Tidy Tuesday – Films Dataset

Hello, today we are going to be looking at this weeks tidy Tuesday dataset. This is just quick EDA as i got a bit carried away with just the dataset. I initially set out to do just one interesting graph but kept finding more and more interesting insights. So below you can see the structure of the dataset:


As you can see its got 3401 observations of 9 variables. All different films so first of all lets look at home the production budgets atre distributed with a histogram


We can see that the vast majority of films in this dataset have a budget less than 25 million dollars. But how does that change for each genre in the dataset:


Now you can see some interesting insights. Comedy, drama and horror films have clear peaks at the lower end of the production budget. Action and Adventure films are much more spread out across all production budgets.


Now let’s look at how the production budget influences how much the film grosses. Action and Adventure have the steeper slopes, so the more money put into these films on average the higher reward.

release date

Above you can see when each film is released during the year. Notice the peak for horror in the 10th month, Halloween. Also, Drama seems to increase toward the end of the year in time for Oscar season. Adventure has a peak in July for summer blockbusters and in December maybe aiming for the holiday season.

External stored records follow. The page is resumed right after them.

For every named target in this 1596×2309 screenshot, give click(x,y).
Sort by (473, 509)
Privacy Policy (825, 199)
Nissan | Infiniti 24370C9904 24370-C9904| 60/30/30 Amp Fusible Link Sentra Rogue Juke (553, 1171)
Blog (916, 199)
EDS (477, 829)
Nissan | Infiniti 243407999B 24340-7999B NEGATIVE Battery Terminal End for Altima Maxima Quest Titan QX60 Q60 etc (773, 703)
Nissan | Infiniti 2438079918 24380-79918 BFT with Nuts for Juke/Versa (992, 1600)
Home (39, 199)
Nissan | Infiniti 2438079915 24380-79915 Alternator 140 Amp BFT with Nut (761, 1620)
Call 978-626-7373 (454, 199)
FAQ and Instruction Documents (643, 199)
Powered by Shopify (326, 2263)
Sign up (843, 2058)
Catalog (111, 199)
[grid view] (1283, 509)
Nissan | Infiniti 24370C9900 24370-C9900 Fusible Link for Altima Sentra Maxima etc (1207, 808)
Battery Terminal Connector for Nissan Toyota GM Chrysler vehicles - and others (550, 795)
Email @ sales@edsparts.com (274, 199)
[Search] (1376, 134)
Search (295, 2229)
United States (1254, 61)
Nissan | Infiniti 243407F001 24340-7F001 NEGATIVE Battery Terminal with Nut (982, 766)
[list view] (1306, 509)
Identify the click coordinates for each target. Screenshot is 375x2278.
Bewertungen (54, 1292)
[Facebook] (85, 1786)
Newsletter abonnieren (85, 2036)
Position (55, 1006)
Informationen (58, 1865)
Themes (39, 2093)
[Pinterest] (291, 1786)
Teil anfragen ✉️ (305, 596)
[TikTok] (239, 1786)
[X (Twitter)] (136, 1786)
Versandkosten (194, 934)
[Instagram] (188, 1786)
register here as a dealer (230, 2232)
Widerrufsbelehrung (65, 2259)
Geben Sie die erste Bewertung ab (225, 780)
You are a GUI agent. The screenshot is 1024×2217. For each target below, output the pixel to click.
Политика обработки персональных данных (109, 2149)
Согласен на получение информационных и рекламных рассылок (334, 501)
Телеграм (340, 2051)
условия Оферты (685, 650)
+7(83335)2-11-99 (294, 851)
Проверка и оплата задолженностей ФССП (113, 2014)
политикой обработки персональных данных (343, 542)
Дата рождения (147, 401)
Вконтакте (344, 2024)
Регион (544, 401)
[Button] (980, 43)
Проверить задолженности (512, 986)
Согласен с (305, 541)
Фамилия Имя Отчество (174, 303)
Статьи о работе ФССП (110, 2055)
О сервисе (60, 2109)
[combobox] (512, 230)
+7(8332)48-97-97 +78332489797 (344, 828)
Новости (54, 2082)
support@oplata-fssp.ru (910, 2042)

Finally, for now, let’s look at the median profit percent per month, can we get any ideas when its best to release a particular genre. For action, adventure and comedy they seem to have 2 peaks. One in the middle of the year and one towards the end. Horror seems to have generally the highest median earnings. This data set is a simple one but one which insights are easy to come by. I could definitely at least write another blog with more information I have found form this dataset. Another day perhaps.